A Téhéran, des Iraniens ont témoigné auprès de l'AFP de leurs doutes, comme cet habitant de 30 ans, s'exprimant sous couvert d'anonymat.

"On ne devrait pas prendre Trump aussi au sérieux. Il veut rayer une civilisation de la carte et douze heures plus tard, met en place un cessez-le-feu qui ne repose sur rien", résume-t-il.

- Pourparlers Liban-Israël -

Depuis la conclusion de la trêve de deux semaines mardi, Téhéran et Washington s'opposent en outre sur la question de l'inclusion du Liban dans l'accord. Israël est déterminé de son côté à y continuer sa lutte contre le Hezbollah pro-iranien.

Quelques heures à peine après l'entrée en vigueur du cessez-le-feu, des frappes israéliennes ont fait 357 morts au Liban mercredi, selon un nouveau bilan. Israël a dit avoir tué 180 combattants du Hezbollah ce jour-là.

Ces bombardements sont les plus meurtriers dans le pays depuis le début de la guerre au Moyen-Orient, le 28 février.

Vendredi, de nouvelles frappes ont tué 13 membres des forces de sécurité dans le sud du Liban, selon l'agence de presse d'Etat libanaise.

En Israël une trentaine de tirs en provenance du Liban vendredi ont provoqué des dégâts matériels, selon l'armée.

Parallèlement aux discussions irano-américaines, des pourparlers doivent avoir lieu mardi entre le Liban et Israël à Washington, selon la présidence libanaise.

Le Premier ministre israélien Benjamin Netanyahu avait auparavant donné son feu vert à des "négociations directes".

Le Hezbollah rejette cette initiative, et son chef Naïm Qassem a appelé vendredi les responsables libanais à ne pas faire de "concessions gratuites" à Israël.

En retour, Israël a déclaré vendredi, par la voix de son ambassadeur aux Etats-Unis, refuser d'évoquer un cessez-le-feu avec le Hezbollah lors de ces pourparlers.

- Ormuz et nucléaire -

Autre ombre au tableau des négociations entre toutes les parties au conflit: le détroit d'Ormuz. Le trafic maritime y reste entravé, alors que sa réouverture par l'Iran était une condition du cessez-le-feu.
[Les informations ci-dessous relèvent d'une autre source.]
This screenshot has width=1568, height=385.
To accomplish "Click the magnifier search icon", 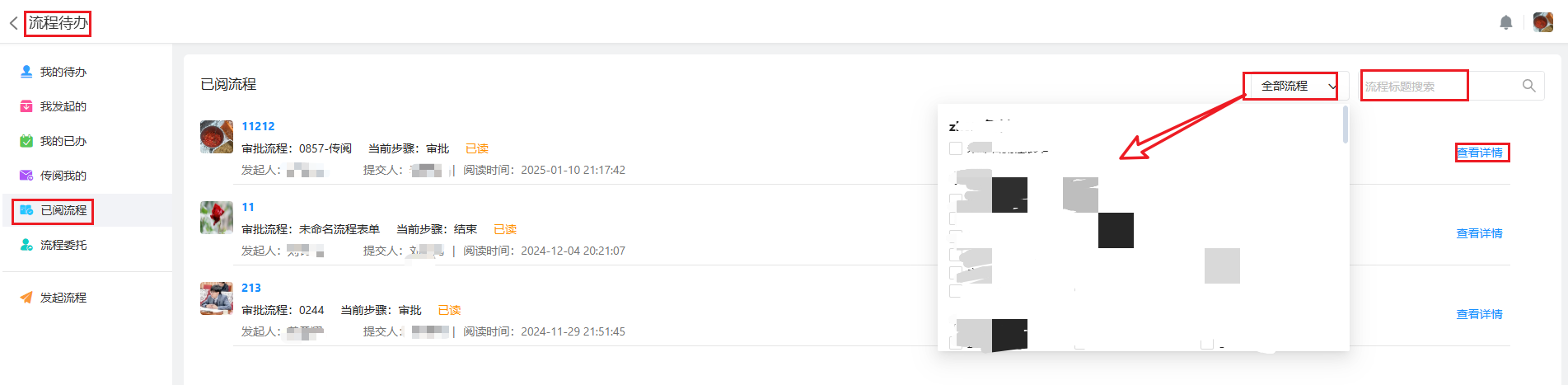I will click(1528, 86).
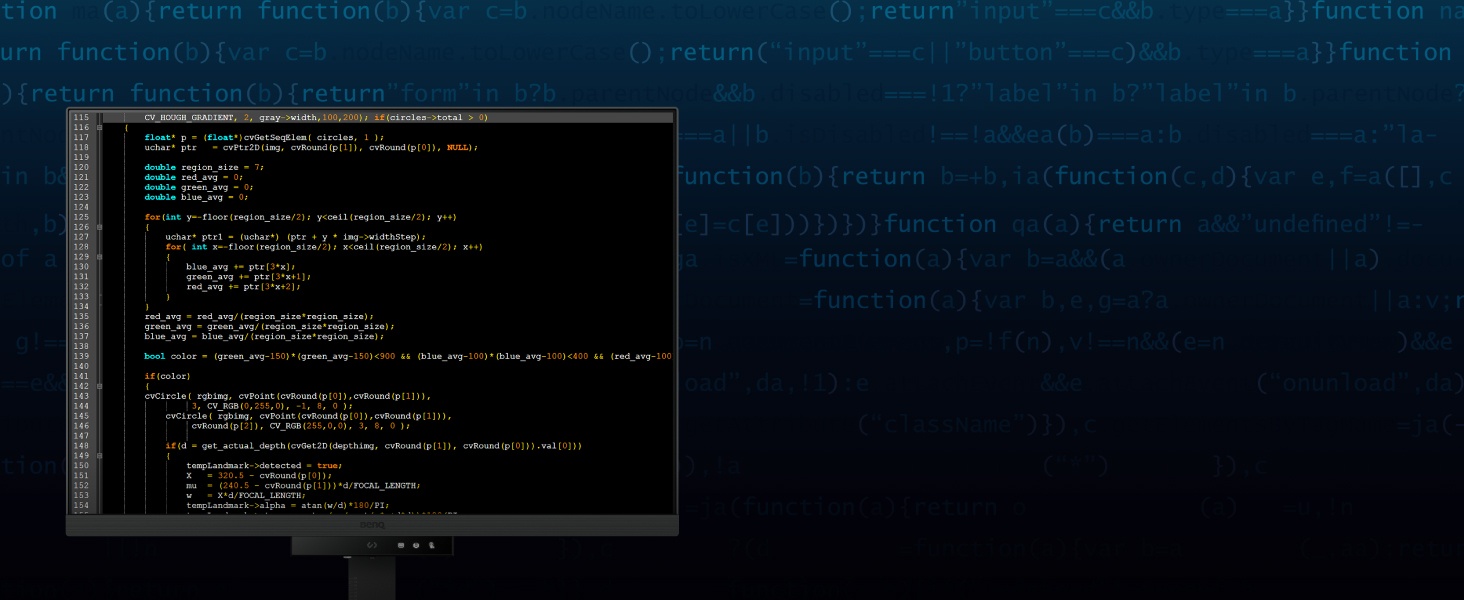Collapse the code block at line 116
1464x600 pixels.
[99, 128]
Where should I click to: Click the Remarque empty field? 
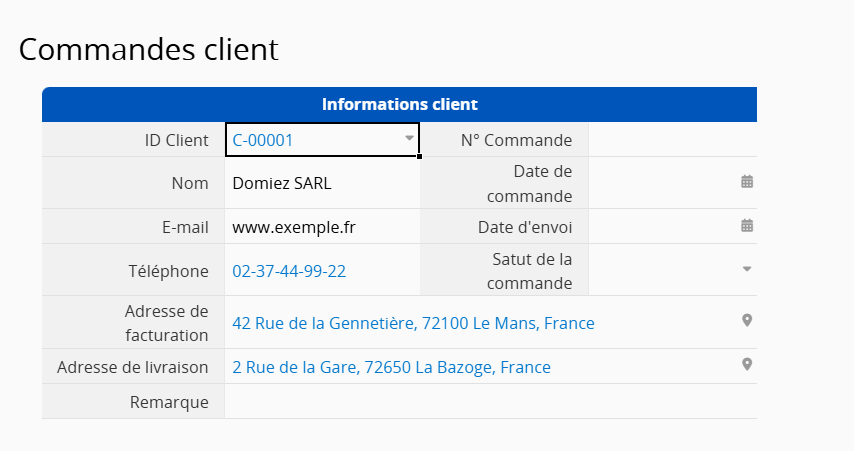(490, 402)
Donald Trump a affirmé que l'Iran n'avait "aucune carte en main" si ce n'est le blocage de ce point de passage stratégique pour le commerce mondial d'hydrocarbures. Le président américain a menacé le pays de nouvelles frappes en cas d'échec des discussions.

Quelques heures plus tard, il a assuré devant la presse que le détroit serait "bientôt ouvert", et que cela se ferait "avec ou sans" les Iraniens.

Pour Donald Trump, "ça va s'ouvrir automatiquement" car l'Iran "ne se fait pas d'argent sinon".

Les deux belligérants s'opposent aussi sur le dossier-clé du nucléaire.

Le chef de l'Organisation iranienne de l'énergie atomique a ainsi exclu toute restriction du programme d'enrichissement d'uranium, une des demandes fondamentales des Etats-Unis et d'Israël qui accusent Téhéran de vouloir se doter de la bombe atomique. La République islamique défend elle son droit au nucléaire civil.